The public initially supported C-51, with a February poll by Angus Reid finding 82 per cent in favour. But then the opposition piled on — the NDP and Green Party pushed for a major overhaul while Canada's privacy commissioner, the Canadian Bar Association, business leaders and civil liberties groups warned of a lack of oversight. 

In March, thousands of Canadians attended protests across the country and a Forum Research poll in April found 56 per cent of respondents opposed the bill. Seventy-seven per cent of Liberal supporters said they were against it, as did three-quarters of Canadians between the ages of 18 and 34. Not coincidentally, the NDP has proven popular with those younger voters, both in  Quebec — where the party won 58 of 75 seats in 2011 — and in Alberta. 

'The days are gone of party loyalty, that people can't move' - Lorne Bozinoff, Forum Research

Trudeau indicated in March that his position on Bill C-51 was meant to counter potential Tory claims about his stance on terrorism, and said he would amend parts of the law should the Liberals win power.

According to a Huffington Post report, Trudeau told UBC students that he hoped the Conservative government, "realizes from public pressure that it is going to have to make significant amendments to this bill. But we know that, tactically, this government would be perfectly happy if the opposition completely voted against this bill because it fits into their fear narrative and [their desire to] … bash people on security."

"I do not want this government making political hay out of an issue … or trying to, out of an issue as important as security for Canadians," Trudeau added. "This conversation might be different if we weren't months from an election campaign, but we are."

On Wednesday, the Liberal party joined the Conservatives to pass the bill by a margin of 183 to 96, with the NDP and Green Party opposing. 

"There could be some migration from the Liberals to the NDP with this," says Lorne Bozinoff, president of Forum Research. "The days are gone of party loyalty, that people can't move."

Despite that, political pundits warn against giving the C-51 anger or Alberta results too much weight in the upcoming federal election, expected in October. Some say the opposition is coming mostly from individuals and groups that wouldn't vote Conservative anyway, and that the legislation doesn't matter to the general public.

'The Alberta effect'

"If we don't have any [events] between now and then that are traumatic, this bill won't feature in the election," says Nelson Wiseman, director of the Canadian studies program at the University of Toronto. "There's something to it today, tomorrow, the next day. Two, three months from now, the Alberta effect won't be there as much."

Alberta election 20150505

Alberta NDP Leader Rachel Notley heads to the stage to celebrate her majority victory in the provincial election on May 5, 2015. (Mike Ridewood/Canadian Press)

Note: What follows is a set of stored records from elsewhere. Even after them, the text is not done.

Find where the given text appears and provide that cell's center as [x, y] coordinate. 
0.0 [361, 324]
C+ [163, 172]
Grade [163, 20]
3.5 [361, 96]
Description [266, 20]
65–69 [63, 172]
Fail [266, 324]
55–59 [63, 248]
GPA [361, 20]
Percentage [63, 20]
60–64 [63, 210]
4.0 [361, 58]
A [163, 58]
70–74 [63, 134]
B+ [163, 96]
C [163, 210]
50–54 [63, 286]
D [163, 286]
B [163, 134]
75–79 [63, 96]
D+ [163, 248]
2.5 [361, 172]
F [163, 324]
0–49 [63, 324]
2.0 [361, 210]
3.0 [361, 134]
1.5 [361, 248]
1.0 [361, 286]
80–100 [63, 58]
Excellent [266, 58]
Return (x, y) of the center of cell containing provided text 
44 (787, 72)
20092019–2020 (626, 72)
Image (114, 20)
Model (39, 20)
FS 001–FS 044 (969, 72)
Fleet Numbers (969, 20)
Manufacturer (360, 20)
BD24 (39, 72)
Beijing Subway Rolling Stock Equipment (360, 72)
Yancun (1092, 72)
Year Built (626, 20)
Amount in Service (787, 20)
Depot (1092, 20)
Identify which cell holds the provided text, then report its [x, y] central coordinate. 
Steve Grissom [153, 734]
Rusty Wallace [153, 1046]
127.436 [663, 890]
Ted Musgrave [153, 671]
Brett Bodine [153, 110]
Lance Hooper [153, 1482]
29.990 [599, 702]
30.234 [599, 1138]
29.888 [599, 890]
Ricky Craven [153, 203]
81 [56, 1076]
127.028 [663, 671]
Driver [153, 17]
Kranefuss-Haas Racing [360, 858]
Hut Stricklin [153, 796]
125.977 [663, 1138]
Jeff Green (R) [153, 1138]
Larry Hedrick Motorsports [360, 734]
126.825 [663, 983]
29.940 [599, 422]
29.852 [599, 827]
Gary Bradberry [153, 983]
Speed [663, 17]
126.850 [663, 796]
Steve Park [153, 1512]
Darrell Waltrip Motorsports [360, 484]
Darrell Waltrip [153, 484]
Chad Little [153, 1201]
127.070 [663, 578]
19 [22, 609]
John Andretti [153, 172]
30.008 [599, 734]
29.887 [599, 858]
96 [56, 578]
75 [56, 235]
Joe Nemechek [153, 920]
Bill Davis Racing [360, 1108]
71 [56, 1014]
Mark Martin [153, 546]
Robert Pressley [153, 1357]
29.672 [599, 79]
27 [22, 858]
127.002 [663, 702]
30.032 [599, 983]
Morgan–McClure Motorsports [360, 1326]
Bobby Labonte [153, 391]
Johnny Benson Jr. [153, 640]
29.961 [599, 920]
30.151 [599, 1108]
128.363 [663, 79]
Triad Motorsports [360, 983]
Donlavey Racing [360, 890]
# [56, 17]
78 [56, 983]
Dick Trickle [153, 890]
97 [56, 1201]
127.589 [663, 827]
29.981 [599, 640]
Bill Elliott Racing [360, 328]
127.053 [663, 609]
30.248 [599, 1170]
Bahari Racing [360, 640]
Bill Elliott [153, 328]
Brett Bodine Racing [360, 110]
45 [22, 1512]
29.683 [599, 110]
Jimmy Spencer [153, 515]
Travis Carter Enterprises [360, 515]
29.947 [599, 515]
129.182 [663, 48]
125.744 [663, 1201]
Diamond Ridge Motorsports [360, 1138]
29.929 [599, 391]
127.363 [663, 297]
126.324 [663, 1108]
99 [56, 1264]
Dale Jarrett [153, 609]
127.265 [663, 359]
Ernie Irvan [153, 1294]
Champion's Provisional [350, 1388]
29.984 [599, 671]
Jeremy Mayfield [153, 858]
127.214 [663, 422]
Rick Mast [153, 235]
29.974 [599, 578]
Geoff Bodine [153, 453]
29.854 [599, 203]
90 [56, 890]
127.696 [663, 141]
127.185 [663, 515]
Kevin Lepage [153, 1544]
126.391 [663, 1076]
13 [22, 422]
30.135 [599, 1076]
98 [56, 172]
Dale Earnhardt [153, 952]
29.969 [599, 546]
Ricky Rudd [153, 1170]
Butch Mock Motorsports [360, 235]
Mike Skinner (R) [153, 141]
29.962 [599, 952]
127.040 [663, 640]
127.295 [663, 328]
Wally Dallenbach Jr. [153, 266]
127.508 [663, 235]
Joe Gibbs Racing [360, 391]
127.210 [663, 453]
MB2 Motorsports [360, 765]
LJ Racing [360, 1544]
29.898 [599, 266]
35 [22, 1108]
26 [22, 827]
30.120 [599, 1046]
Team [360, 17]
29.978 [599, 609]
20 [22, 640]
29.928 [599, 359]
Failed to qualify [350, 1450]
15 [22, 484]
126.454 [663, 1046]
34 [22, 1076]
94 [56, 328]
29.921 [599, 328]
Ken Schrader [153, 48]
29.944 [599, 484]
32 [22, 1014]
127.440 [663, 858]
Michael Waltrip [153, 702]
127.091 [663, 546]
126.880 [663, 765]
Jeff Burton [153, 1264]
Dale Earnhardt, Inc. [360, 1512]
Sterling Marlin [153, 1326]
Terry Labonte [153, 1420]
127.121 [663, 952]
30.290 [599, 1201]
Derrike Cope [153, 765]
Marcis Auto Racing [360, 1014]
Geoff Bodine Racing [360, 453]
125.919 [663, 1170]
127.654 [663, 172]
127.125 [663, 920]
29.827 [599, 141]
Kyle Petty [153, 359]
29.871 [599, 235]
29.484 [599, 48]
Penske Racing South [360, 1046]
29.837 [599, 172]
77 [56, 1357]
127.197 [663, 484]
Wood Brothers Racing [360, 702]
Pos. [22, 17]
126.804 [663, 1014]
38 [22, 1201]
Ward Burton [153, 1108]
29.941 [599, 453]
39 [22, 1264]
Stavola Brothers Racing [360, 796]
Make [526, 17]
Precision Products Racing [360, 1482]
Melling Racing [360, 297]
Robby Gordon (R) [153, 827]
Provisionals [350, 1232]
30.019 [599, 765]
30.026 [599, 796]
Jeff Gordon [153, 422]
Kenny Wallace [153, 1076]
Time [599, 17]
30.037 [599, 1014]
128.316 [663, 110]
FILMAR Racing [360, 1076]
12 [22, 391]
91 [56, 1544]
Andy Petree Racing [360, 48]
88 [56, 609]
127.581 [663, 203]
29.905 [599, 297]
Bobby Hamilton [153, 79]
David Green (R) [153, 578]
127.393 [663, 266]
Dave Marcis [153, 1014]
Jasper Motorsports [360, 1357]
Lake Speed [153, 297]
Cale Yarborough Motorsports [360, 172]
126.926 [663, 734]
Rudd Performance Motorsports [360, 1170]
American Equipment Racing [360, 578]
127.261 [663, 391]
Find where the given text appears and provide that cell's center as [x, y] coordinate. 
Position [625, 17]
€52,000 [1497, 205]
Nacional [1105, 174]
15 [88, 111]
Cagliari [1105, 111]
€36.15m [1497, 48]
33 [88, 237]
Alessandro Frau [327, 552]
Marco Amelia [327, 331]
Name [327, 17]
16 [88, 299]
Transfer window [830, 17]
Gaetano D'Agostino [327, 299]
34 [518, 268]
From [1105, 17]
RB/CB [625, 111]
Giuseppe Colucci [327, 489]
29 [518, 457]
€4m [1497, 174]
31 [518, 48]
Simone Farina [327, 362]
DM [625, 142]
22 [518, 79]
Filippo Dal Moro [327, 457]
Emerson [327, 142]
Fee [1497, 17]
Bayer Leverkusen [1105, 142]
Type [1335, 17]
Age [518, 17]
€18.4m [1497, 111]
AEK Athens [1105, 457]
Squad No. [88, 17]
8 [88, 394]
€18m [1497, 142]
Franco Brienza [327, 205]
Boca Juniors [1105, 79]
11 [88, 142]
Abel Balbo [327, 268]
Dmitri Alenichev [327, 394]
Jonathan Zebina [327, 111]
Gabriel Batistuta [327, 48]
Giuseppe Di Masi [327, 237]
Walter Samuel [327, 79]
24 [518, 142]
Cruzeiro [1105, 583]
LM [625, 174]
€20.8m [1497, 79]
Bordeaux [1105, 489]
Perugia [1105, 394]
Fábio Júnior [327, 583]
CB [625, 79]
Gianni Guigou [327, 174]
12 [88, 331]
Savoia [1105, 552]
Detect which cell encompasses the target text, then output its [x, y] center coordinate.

Jim Lightbody, chair of the department of political science at the University of Alberta, says the NDP's provincial win was a "home-grown populist revolt" that won't necessarily translate into change on a federal level. Albertans, he says, are sophisticated voters who are able to treat federal and provincial matters differently.

"If the vote were held today, we have 34 seats and 33 of them would go Conservative," he says.

If the provincial election holds any lessons for the federal parties in the rest of Canada, he adds, it's that they need to listen to what voters are saying, which outgoing Premier Jim Prentice failed to do. He thinks the Harper government, which resisted making substantial modifications to C-51 despite widespread requests to do so, could find itself in a similar situation.

"If a government doesn't listen and is widely perceived to be untrustworthy, they're going to have trouble," Lightbody says. Bill C-51 is "a trigger or an explanation for why we don't like Conservatives."

Clarifications

  • This story has been updated to provide more detail about what Justin Trudeau said when explaining to UBC students why he was supporting Bill C-51.